• YOUR INSTRUCTIONS
Show each line of the records below where the word "Enable" occurs.

• Data records
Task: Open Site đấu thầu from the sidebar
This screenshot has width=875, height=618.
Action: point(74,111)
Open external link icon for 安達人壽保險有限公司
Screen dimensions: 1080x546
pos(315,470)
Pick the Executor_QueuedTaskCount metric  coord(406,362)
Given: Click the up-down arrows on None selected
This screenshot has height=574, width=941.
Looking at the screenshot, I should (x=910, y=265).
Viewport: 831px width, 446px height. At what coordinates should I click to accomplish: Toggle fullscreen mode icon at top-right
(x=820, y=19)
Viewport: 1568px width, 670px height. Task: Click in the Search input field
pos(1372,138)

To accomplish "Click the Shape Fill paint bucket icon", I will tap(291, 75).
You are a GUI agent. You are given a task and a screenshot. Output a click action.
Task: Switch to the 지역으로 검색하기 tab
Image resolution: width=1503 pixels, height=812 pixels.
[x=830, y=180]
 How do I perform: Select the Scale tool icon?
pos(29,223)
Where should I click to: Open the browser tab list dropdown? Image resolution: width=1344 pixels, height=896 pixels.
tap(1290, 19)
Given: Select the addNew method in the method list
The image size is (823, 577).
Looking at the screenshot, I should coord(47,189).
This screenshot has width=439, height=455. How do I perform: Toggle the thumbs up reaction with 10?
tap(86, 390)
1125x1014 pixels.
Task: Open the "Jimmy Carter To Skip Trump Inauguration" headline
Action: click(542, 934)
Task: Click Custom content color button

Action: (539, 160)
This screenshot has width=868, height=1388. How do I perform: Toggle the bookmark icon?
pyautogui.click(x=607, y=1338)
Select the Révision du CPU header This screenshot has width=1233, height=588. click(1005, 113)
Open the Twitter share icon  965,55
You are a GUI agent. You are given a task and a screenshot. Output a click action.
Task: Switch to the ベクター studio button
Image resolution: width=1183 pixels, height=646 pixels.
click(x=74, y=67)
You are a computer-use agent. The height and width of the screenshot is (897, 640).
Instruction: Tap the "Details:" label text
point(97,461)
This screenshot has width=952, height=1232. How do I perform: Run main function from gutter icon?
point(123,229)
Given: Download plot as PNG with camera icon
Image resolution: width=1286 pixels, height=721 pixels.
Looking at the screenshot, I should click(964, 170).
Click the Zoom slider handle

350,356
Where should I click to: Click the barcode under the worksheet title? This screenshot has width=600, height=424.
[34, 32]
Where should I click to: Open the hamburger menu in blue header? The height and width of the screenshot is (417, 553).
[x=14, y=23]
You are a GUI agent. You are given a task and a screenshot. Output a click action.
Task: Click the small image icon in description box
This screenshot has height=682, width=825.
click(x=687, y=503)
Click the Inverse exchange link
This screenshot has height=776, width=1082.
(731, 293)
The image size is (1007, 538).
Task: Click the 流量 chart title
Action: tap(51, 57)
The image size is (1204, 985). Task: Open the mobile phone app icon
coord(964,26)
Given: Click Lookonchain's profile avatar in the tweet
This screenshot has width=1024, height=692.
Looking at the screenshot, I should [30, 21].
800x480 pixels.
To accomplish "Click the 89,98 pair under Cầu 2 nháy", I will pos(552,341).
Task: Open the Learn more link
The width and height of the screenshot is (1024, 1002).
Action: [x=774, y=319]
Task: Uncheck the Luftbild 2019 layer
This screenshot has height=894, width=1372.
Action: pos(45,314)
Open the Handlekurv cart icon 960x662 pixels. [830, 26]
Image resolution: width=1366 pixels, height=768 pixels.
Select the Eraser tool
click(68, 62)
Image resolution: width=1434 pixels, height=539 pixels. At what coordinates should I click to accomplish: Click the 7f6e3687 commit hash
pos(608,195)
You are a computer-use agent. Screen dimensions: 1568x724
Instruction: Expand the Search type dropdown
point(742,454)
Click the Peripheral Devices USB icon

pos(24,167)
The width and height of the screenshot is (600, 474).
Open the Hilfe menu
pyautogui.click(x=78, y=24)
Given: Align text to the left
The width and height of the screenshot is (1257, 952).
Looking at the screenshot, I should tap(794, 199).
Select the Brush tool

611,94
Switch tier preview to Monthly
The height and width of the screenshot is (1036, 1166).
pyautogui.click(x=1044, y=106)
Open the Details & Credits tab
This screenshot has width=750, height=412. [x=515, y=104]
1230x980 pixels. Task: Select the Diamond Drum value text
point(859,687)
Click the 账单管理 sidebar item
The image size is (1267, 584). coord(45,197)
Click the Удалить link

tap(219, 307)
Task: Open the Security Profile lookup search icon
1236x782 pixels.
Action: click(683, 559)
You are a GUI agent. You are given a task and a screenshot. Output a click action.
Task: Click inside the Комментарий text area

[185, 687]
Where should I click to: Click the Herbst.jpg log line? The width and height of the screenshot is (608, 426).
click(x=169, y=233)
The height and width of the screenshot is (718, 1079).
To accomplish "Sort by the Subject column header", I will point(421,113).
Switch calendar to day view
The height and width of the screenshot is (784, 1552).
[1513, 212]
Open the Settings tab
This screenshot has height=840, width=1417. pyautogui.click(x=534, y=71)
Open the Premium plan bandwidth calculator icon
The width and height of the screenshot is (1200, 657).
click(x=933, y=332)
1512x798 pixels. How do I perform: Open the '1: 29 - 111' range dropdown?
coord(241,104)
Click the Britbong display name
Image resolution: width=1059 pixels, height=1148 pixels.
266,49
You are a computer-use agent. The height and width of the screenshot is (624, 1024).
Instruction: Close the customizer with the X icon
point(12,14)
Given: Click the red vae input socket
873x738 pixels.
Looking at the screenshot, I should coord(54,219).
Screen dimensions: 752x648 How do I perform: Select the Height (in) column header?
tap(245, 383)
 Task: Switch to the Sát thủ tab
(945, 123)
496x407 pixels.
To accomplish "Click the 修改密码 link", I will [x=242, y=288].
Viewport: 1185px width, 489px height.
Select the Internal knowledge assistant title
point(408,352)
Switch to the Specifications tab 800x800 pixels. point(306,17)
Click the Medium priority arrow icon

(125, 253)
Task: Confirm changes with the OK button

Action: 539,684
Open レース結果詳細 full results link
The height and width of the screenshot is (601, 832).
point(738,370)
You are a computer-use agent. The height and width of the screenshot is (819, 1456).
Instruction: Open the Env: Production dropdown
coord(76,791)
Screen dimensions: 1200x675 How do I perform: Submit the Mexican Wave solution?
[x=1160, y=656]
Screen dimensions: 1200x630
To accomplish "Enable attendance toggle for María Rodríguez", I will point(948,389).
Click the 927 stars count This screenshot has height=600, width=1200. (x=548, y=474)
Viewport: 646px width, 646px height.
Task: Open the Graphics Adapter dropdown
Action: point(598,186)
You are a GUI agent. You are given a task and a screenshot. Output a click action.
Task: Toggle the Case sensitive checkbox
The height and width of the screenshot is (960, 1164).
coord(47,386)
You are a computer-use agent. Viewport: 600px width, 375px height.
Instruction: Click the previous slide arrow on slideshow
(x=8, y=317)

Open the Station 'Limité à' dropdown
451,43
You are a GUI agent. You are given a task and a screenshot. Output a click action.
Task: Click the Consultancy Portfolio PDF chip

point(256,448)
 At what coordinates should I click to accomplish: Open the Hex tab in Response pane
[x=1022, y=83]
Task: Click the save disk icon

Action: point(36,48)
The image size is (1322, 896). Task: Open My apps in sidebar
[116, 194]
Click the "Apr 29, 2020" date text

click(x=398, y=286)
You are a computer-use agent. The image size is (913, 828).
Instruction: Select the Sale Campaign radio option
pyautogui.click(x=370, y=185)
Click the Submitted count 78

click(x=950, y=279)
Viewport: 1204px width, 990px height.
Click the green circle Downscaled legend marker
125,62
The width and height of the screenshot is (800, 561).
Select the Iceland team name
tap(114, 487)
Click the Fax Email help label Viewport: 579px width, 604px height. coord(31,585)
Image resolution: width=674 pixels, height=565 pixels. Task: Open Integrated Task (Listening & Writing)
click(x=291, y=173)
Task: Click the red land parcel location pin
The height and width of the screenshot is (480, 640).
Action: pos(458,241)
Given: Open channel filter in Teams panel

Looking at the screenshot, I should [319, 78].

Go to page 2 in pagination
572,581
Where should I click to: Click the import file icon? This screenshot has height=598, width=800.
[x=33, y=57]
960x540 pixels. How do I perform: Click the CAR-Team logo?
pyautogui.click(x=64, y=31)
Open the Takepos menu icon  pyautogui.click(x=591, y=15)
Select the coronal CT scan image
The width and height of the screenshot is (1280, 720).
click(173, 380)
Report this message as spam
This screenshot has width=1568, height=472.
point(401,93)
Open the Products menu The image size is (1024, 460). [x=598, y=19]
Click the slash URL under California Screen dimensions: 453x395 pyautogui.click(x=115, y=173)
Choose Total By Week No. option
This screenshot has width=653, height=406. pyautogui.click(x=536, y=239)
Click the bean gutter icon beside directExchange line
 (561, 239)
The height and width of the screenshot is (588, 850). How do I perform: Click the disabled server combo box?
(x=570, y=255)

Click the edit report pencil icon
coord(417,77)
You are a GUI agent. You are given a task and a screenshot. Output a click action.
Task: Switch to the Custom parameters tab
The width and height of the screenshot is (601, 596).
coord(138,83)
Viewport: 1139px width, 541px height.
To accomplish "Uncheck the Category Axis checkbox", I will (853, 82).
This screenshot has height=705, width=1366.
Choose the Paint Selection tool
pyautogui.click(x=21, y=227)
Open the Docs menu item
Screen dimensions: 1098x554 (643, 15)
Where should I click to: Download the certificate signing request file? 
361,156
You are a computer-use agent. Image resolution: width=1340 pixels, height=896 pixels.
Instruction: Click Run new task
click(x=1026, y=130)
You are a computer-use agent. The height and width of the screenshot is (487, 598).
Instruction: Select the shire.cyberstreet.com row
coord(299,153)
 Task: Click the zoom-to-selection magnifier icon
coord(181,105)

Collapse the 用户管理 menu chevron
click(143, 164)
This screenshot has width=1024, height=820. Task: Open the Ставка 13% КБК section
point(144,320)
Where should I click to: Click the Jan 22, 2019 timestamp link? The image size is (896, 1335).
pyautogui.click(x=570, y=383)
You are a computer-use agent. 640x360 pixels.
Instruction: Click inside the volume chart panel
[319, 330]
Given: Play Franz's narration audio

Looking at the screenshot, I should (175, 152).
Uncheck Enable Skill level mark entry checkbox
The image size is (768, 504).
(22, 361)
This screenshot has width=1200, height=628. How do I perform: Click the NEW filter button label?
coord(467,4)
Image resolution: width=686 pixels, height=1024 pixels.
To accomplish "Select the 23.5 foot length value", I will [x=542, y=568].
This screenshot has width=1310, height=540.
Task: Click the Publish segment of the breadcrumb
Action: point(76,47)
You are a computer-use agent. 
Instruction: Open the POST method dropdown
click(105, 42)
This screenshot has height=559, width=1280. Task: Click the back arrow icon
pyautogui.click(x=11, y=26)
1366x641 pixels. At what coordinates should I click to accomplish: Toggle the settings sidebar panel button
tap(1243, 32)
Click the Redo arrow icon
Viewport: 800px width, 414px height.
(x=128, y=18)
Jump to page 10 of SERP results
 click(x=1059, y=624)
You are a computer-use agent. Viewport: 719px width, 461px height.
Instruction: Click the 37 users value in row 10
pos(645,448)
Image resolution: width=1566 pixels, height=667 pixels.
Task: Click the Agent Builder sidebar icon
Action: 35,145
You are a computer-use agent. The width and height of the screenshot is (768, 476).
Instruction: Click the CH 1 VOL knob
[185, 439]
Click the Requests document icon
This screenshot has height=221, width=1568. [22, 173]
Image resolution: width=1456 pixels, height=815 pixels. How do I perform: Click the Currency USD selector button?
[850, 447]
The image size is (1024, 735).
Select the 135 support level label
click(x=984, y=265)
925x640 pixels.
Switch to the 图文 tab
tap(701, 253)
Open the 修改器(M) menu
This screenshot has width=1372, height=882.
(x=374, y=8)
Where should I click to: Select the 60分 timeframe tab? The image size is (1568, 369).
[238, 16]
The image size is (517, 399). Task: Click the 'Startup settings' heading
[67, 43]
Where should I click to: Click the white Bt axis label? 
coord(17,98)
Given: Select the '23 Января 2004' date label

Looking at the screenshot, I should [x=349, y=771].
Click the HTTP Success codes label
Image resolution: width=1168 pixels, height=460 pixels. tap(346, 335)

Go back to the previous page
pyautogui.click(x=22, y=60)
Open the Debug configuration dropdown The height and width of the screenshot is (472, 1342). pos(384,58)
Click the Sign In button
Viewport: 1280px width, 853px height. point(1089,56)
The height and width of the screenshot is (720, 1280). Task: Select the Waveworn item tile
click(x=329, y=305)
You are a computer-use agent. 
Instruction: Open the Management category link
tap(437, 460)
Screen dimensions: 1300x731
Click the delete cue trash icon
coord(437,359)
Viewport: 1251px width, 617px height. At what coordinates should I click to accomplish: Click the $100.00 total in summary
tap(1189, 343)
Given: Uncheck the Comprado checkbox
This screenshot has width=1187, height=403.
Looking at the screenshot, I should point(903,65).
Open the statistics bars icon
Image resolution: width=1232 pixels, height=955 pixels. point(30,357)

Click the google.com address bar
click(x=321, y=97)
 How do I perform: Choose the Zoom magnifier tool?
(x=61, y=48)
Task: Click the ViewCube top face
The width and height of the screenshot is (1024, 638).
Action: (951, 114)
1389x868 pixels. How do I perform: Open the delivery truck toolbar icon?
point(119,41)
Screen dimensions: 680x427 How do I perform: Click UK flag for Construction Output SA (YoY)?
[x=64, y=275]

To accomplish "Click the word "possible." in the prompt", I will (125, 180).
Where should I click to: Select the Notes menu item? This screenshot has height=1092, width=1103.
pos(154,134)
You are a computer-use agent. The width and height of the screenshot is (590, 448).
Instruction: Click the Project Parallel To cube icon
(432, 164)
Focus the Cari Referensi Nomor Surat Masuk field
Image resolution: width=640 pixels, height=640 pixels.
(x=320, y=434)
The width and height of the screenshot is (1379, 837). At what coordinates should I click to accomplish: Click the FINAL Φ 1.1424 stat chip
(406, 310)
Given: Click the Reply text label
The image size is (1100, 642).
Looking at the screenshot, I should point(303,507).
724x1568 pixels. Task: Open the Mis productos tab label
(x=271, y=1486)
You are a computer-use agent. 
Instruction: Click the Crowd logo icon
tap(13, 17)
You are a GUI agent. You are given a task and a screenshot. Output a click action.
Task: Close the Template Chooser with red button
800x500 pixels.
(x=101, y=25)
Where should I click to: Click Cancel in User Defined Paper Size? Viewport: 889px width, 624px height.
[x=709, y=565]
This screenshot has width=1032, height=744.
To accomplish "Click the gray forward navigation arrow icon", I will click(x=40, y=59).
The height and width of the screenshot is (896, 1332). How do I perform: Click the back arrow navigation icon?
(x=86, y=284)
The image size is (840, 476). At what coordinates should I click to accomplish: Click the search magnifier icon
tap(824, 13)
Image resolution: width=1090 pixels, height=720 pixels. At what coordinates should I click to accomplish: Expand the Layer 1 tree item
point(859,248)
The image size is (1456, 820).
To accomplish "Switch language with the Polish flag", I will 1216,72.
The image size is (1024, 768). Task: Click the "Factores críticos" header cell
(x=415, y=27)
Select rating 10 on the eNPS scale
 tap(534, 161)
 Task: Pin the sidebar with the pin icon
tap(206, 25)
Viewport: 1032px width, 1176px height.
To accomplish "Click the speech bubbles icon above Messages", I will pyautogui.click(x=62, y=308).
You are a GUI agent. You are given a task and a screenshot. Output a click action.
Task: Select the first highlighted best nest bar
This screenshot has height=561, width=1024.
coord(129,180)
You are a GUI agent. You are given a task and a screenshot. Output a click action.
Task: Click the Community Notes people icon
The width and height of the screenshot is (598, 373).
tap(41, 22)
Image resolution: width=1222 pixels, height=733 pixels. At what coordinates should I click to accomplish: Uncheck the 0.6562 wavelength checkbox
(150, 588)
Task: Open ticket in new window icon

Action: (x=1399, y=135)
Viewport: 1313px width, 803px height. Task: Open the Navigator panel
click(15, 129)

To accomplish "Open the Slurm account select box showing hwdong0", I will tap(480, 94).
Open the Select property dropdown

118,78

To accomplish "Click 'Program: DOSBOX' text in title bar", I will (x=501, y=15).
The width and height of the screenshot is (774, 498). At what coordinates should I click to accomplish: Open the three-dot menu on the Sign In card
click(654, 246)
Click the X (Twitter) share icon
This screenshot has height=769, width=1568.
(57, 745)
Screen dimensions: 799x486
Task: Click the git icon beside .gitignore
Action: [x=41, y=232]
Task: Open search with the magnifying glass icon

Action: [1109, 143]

• ANSWER SPACE
To accomplish "Enable attendance toggle for María Rodríguez", I will point(948,389).
Uncheck Enable Skill level mark entry checkbox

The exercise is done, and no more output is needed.